**Exercise text**
↓↓↓

Hi team, I'm checking this page: https://www.cuketest.com/playwright/docs/test-parallel/ and I just wanted feedback on which one should be used: sharding or using the workers ?

This thread is trying to answer question "Which one should be used for running tests in parallel: sharding or using the workers?"

6 replies

These serve a different purpose, if your current machine is at max capacity then adding additional workers will only slow down the tests and introduce errors so you will need to shard

But if it's not at max capacity then you can add additional workers and perhaps sharding is not neccesary

with workers you're scaling on single machine level, with sharding you're scaling across different machines; both of these options can work together it's not like you need to choose workers or shards

Can shards be used locally? Only in CI environment I thought.

you can use it locally but why would you?

Just asking

Answer

You can run your tests in parallel using either sharding or workers in @playwright/test.

Sharding splits your test suite into smaller subsets, or shards, each running on a separate machine or process. This is great for distributing the workload across multiple machines and speeding up large test suites. However, it requires additional setup and coordination.

↑↑↑

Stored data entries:
↓↓↓

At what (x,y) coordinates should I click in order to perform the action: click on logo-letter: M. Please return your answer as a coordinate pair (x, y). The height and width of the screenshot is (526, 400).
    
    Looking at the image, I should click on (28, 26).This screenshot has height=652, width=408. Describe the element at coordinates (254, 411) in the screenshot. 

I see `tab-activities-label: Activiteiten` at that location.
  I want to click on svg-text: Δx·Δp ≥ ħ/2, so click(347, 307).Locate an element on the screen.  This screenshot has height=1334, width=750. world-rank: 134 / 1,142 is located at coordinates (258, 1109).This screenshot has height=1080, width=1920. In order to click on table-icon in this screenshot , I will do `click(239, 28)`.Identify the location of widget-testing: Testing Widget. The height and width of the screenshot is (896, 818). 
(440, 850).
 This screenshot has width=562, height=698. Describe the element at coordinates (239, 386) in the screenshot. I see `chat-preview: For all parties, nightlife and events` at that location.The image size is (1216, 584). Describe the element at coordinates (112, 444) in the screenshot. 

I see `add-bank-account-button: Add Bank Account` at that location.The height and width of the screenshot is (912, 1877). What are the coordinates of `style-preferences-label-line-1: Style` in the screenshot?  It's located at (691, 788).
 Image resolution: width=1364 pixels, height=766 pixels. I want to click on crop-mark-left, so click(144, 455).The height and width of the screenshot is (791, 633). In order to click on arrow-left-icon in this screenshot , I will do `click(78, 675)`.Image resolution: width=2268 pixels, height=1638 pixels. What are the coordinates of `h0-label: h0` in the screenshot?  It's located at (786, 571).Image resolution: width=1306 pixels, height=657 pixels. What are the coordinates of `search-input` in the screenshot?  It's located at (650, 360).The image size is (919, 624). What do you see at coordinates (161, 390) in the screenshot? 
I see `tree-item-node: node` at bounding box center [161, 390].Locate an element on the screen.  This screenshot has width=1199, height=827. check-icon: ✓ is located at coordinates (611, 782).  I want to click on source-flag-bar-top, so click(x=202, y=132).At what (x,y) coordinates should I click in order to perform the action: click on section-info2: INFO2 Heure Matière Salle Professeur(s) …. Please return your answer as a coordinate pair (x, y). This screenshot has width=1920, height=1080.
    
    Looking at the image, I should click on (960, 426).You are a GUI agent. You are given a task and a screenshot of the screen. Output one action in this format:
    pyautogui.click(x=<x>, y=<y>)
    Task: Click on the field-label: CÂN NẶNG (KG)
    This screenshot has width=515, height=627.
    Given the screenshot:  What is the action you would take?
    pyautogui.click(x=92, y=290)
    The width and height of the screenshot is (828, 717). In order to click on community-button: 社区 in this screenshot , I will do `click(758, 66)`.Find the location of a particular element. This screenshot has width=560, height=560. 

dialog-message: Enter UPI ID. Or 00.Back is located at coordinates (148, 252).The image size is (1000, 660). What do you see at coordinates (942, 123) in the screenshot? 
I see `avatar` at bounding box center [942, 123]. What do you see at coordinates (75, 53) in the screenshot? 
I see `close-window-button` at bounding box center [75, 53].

↑↑↑

**Exercise requirements**
Substitute "worker processes" for "workers" and write out the forum thread from "with workers you're" through "environment I thought.". Rely only on the forum thread when working with it.

**Answer space**
with worker processes you're scaling on single machine level, with sharding you're scaling across different machines; both of these options can work together it's not like you need to choose worker processes or shards

Can shards be used locally? Only in CI environment I thought.